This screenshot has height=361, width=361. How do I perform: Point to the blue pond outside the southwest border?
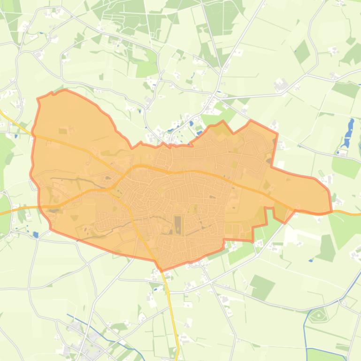tap(36, 234)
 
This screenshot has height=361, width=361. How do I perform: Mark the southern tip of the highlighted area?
tap(161, 270)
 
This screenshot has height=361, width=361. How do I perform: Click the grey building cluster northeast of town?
tap(281, 85)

——————

### OBJECTIVE
Gather every line of the entries above that contains the string "screenshot" and copy those lines out.

### RESULT
This screenshot has height=361, width=361. How do I perform: Point to the blue pond outside the southwest border?
This screenshot has height=361, width=361. How do I perform: Mark the southern tip of the highlighted area?
This screenshot has height=361, width=361. How do I perform: Click the grey building cluster northeast of town?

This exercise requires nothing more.